Die Arbeit mit Menschen ist großartig - wenn man sie zu nehmen weiß

Sozialer Beruf trifft Individualpsychologie
 
Dass ich den Umgang mit Menschen liebte, führte mich zum Beruf der Krankenschwester. Unzählige Menschen bringen sich ebenfalls mit ganzem Herzen im Sozialen Sektor ein. Manchmal wünschten wir dabei, mehr zu erreichen und weniger Kräfte zu verschleißen. Deshalb möchte ich Dir kurz vorstellen, wie die Individualpsychologie Deine Arbeit bereichern und entlasten kann.

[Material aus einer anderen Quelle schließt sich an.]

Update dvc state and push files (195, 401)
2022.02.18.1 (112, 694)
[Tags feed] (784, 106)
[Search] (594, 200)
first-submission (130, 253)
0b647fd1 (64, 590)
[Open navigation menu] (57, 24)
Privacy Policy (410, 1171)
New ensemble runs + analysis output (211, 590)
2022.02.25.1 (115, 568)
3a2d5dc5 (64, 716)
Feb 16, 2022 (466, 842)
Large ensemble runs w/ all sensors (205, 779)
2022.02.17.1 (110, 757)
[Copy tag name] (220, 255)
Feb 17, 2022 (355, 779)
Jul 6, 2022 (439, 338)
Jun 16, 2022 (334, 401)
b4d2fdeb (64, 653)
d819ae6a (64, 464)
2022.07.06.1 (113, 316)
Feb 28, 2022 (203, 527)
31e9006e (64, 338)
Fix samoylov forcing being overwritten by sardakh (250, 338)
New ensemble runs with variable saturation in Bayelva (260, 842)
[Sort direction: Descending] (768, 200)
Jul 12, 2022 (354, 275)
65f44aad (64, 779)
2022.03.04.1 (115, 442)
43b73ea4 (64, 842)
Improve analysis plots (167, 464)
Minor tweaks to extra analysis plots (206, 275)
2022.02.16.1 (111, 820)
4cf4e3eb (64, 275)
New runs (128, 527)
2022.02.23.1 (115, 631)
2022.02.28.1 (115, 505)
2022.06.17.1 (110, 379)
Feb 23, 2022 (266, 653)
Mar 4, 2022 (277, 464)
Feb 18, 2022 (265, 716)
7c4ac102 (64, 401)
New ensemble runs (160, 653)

Das ungewohnte Wort „Individualpsychologie“ (IP) wird bei Dir ein Fragezeichen wecken. Diese Bezeichnung beschreibt einen Zweig der Tiefenpsychologie – auch Adlerianische Psychologie genannt. Vor mehr als hundert Jahren war der Arzt und Psychotherapeut Alfred Adler (1870 – 1937) ihr Begründer. Der enthaltene Wortstamm „indivedere“ (lat. für unteilbar) weist darauf hin, dass der Mensch ein einheitliches Ganzes ist, auch wenn er es nicht immer selbst versteht.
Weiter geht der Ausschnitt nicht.